● Task
Return only the lines from the one that contains "Image resolution: width=895" through the last line of the records below, exactly as they stand. Pictures are not part of the copy.

● Collected data

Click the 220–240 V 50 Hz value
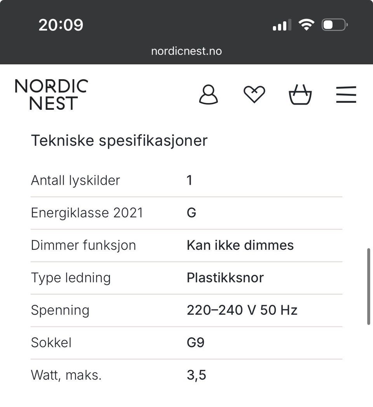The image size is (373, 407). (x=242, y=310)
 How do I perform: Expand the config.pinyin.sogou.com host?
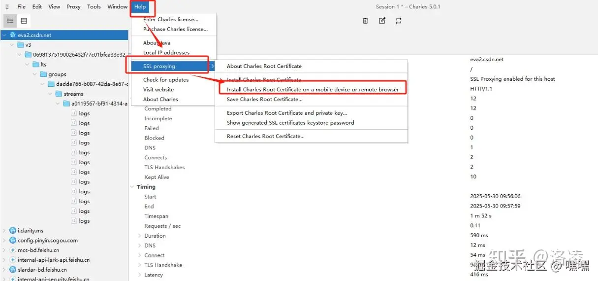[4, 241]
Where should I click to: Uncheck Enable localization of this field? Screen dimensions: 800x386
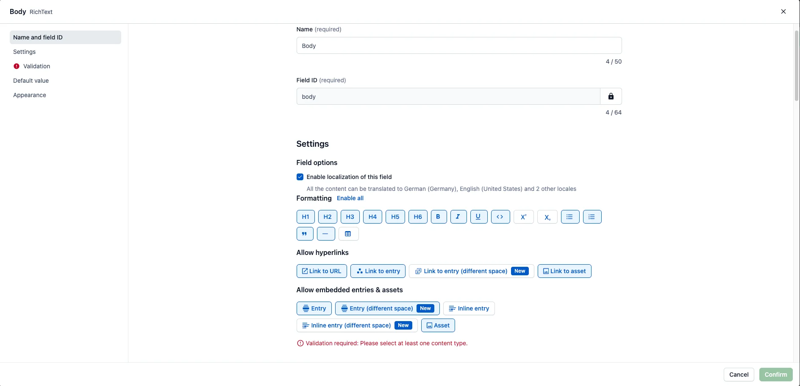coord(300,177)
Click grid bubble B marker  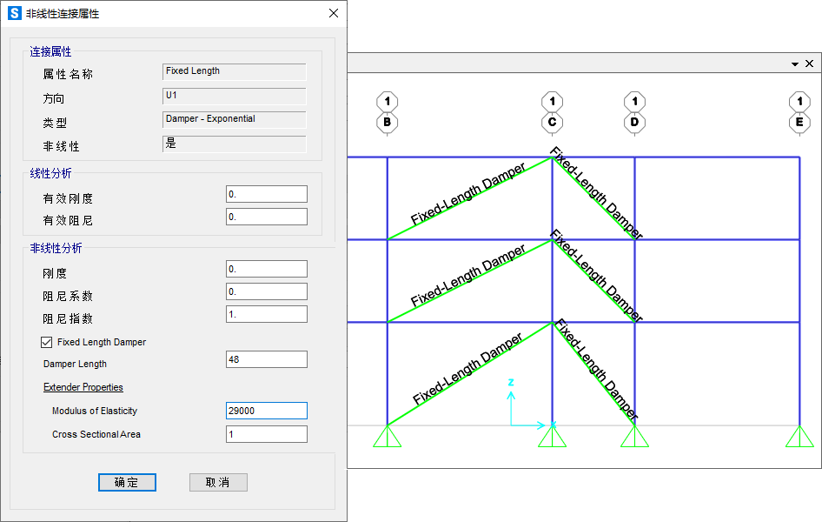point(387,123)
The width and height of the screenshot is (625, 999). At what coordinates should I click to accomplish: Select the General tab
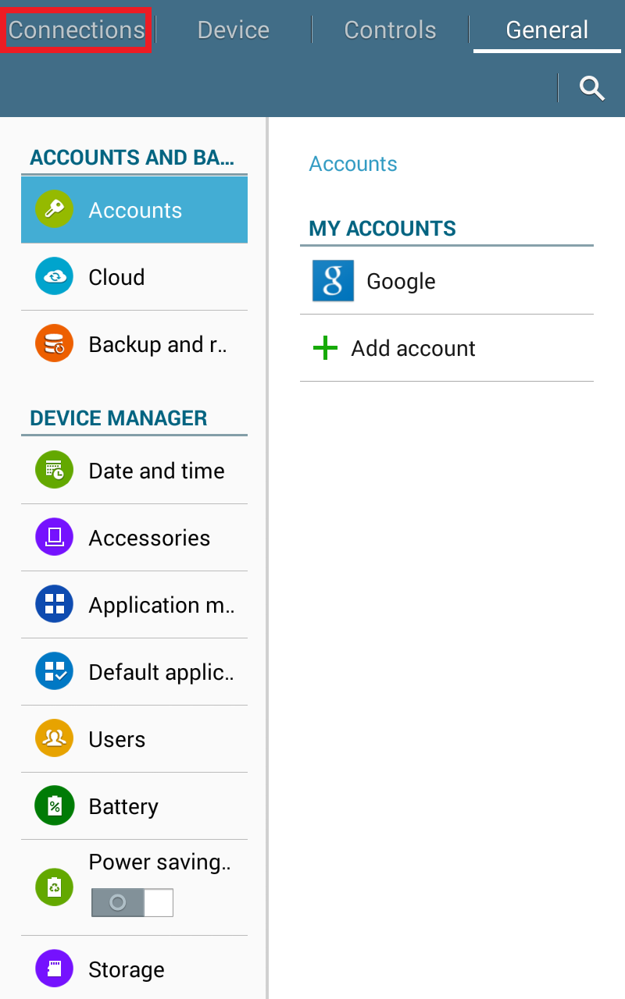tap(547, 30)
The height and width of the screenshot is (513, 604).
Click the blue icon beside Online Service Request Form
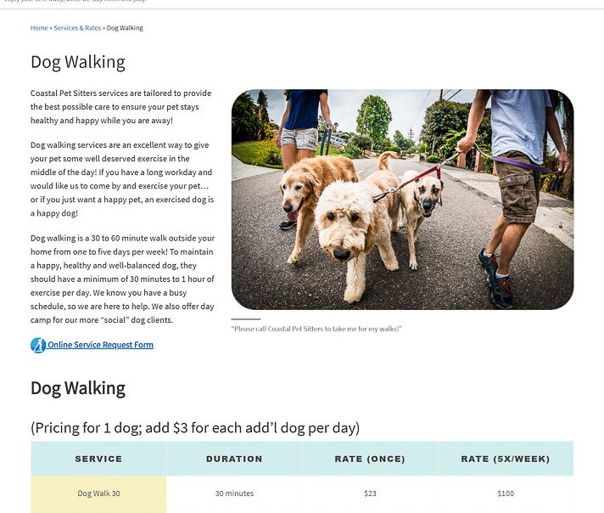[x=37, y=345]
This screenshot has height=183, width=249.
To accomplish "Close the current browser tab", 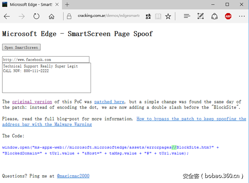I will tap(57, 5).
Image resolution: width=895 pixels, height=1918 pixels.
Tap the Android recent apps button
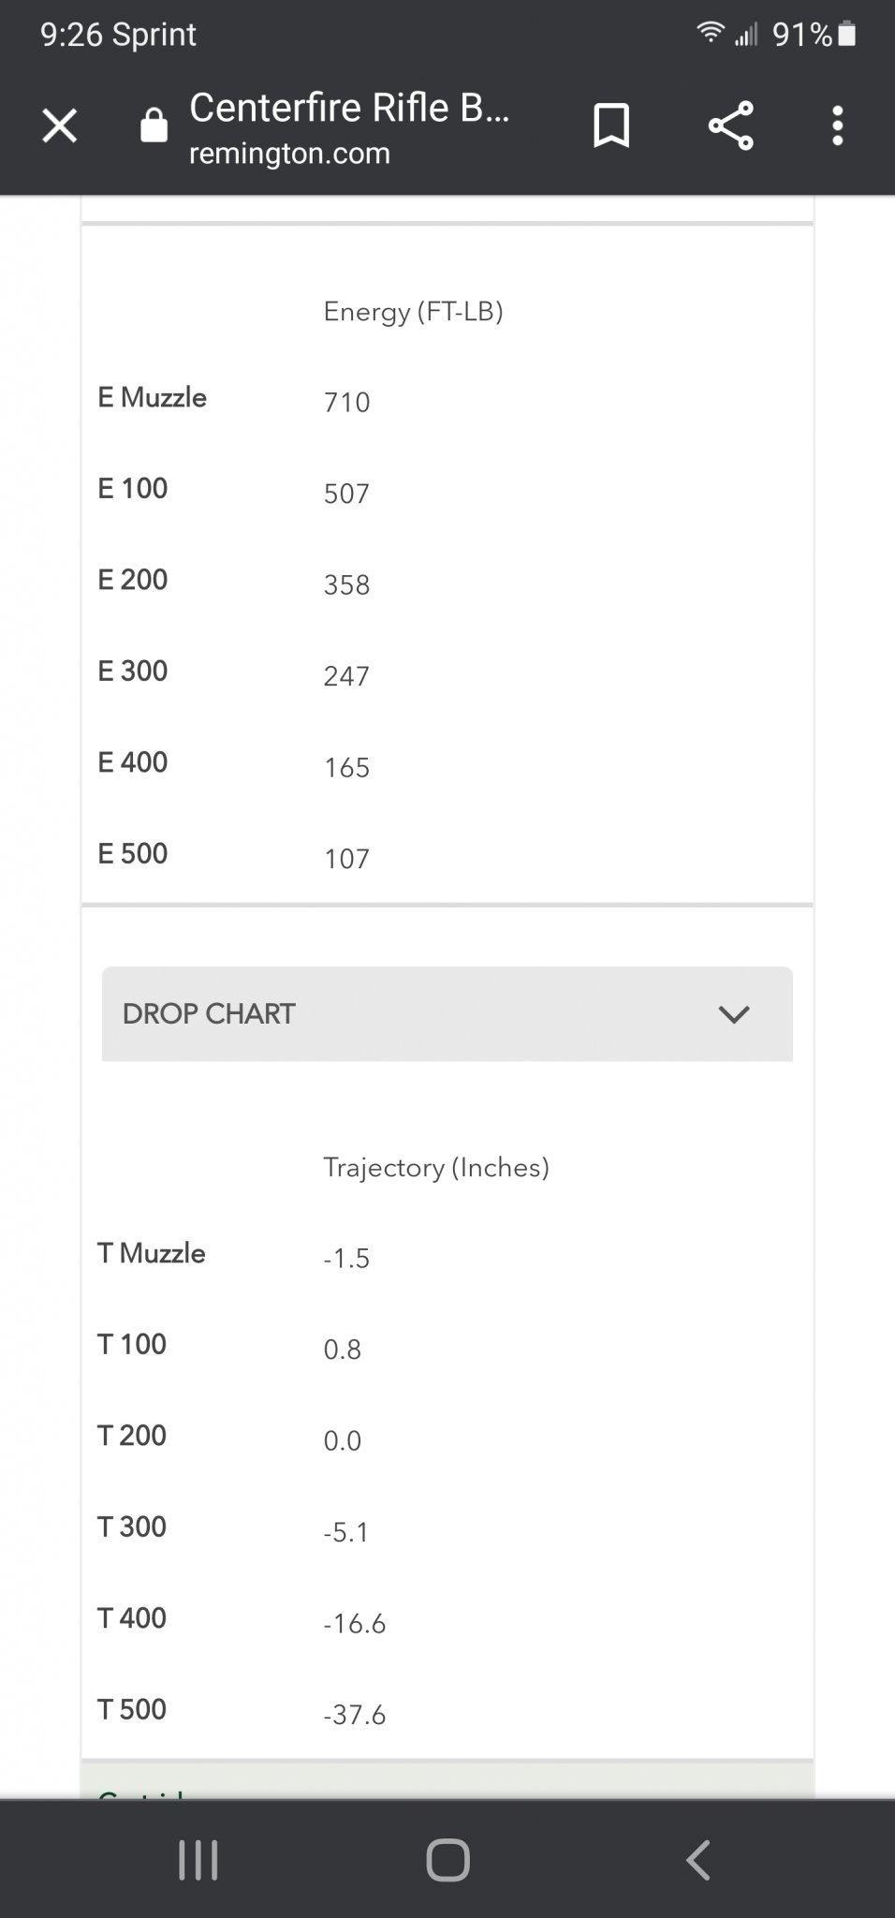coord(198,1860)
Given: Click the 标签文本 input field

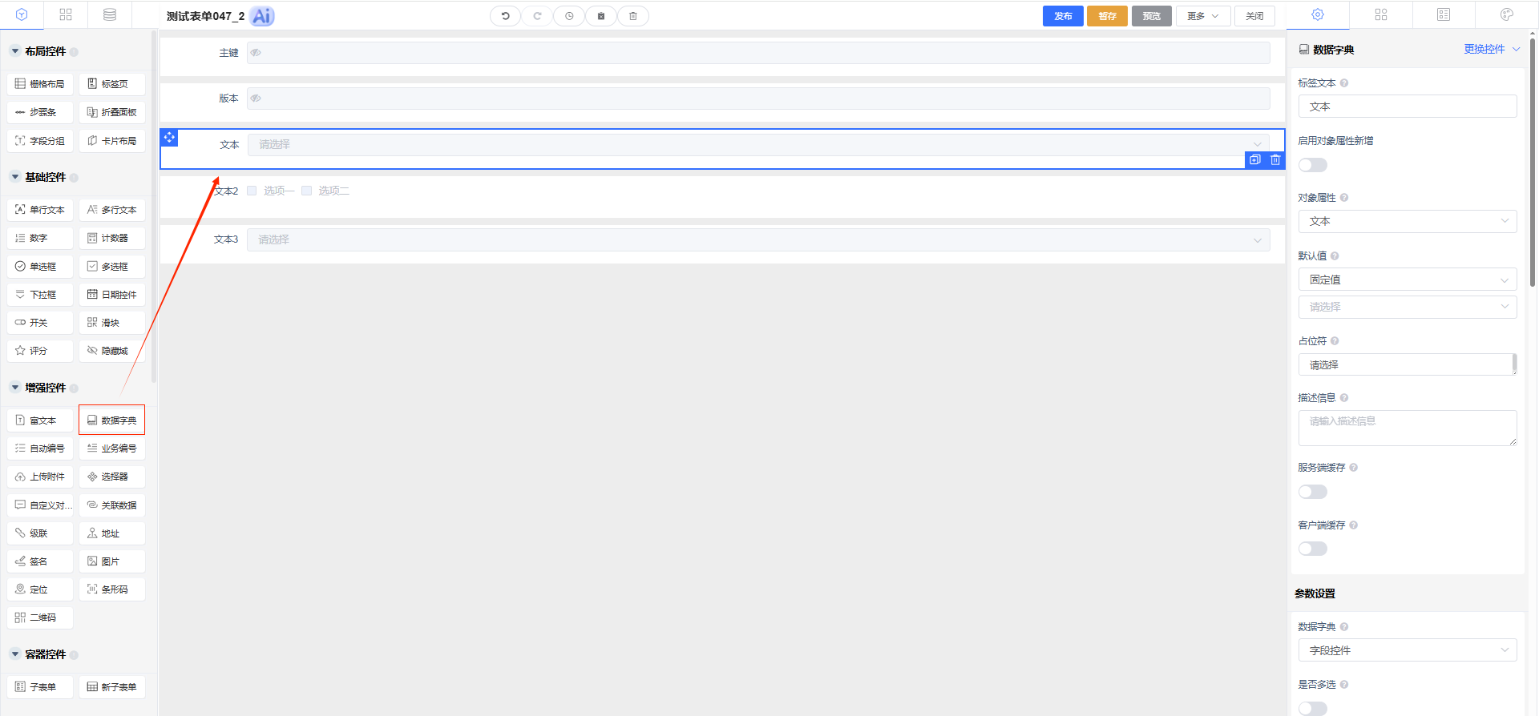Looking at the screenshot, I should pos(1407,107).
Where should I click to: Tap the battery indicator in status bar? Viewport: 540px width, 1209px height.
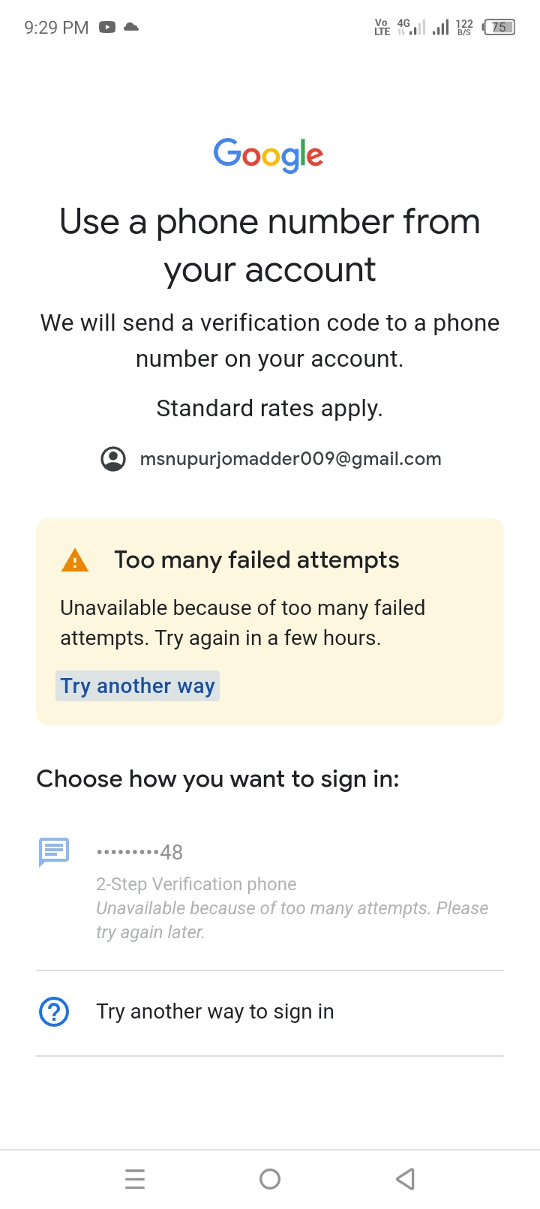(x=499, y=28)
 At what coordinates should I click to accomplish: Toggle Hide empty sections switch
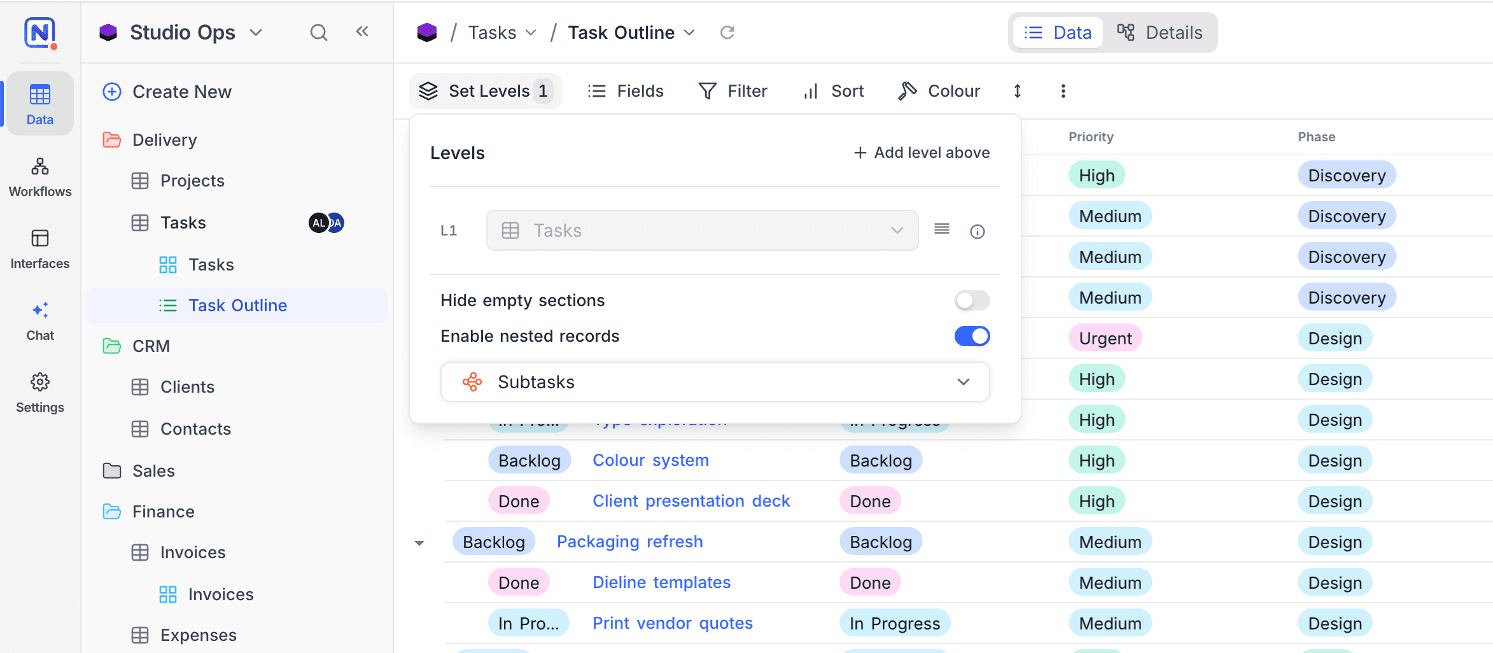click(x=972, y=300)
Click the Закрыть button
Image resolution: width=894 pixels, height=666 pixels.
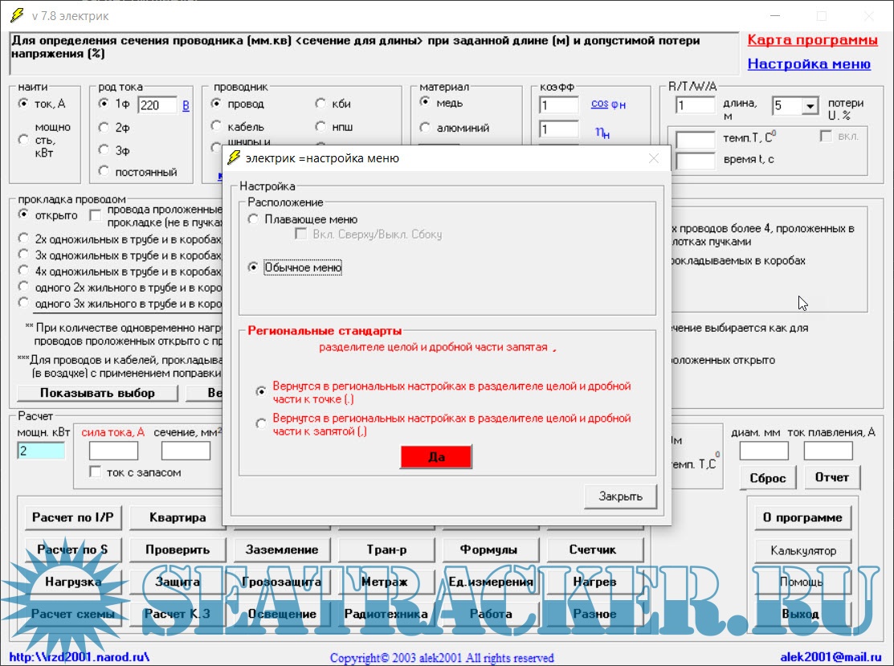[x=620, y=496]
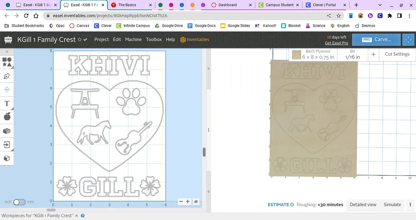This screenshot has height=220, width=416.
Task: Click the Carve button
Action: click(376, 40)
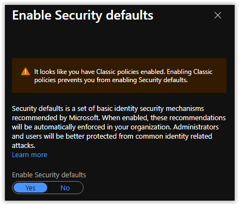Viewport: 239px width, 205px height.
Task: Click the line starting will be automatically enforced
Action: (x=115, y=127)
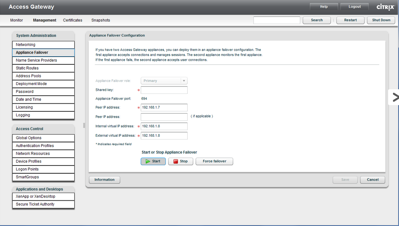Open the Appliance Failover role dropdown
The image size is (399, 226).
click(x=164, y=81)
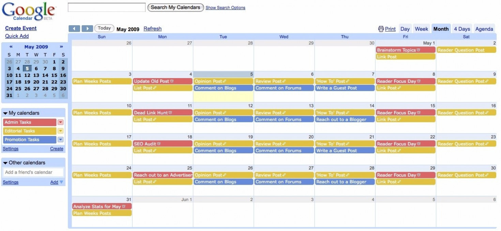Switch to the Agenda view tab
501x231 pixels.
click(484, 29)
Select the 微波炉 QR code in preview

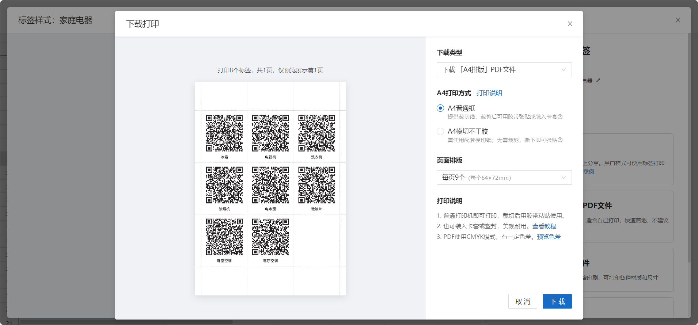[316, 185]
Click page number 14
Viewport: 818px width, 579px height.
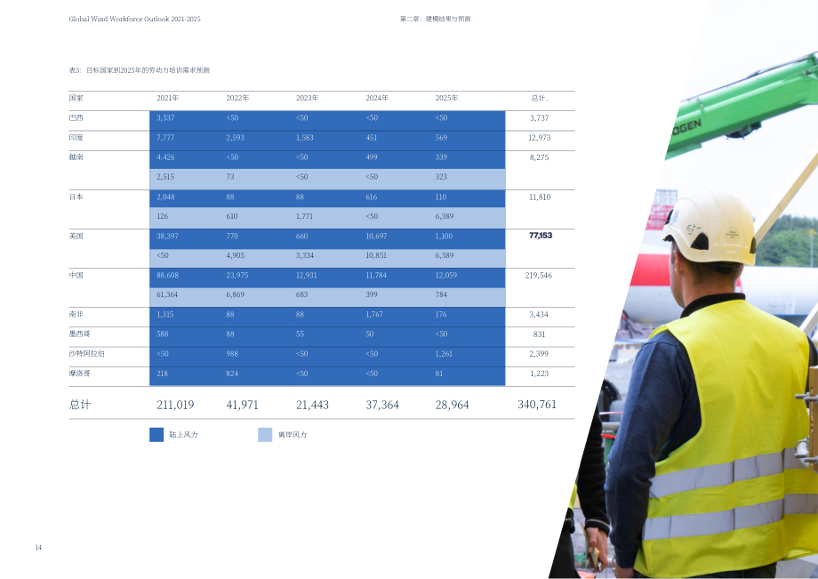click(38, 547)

● Written answer
Image resolution: width=895 pixels, height=1918 pixels.
Tap the Android recent apps button
coord(198,1860)
Given: Click the 标签文本 input field

Looking at the screenshot, I should pos(1407,107).
Where should I click to: Tap the battery indicator in status bar? Viewport: 540px width, 1209px height.
(x=499, y=28)
 At what coordinates should I click to accomplish: Toggle Hide empty sections switch
click(x=972, y=300)
Click the Закрыть button
Image resolution: width=894 pixels, height=666 pixels.
[x=620, y=496]
This screenshot has height=220, width=416.
Task: Click the Carve button
Action: click(376, 40)
Viewport: 239px width, 205px height.
Task: Click the line starting will be automatically enforced
Action: (x=115, y=127)
Open the Appliance Failover role dropdown
The image size is (399, 226).
click(x=164, y=81)
Switch to the Agenda view tab
501x231 pixels.
click(484, 29)
Select the 微波炉 QR code in preview

[316, 185]
Click page number 14
Viewport: 818px width, 579px height.
click(38, 547)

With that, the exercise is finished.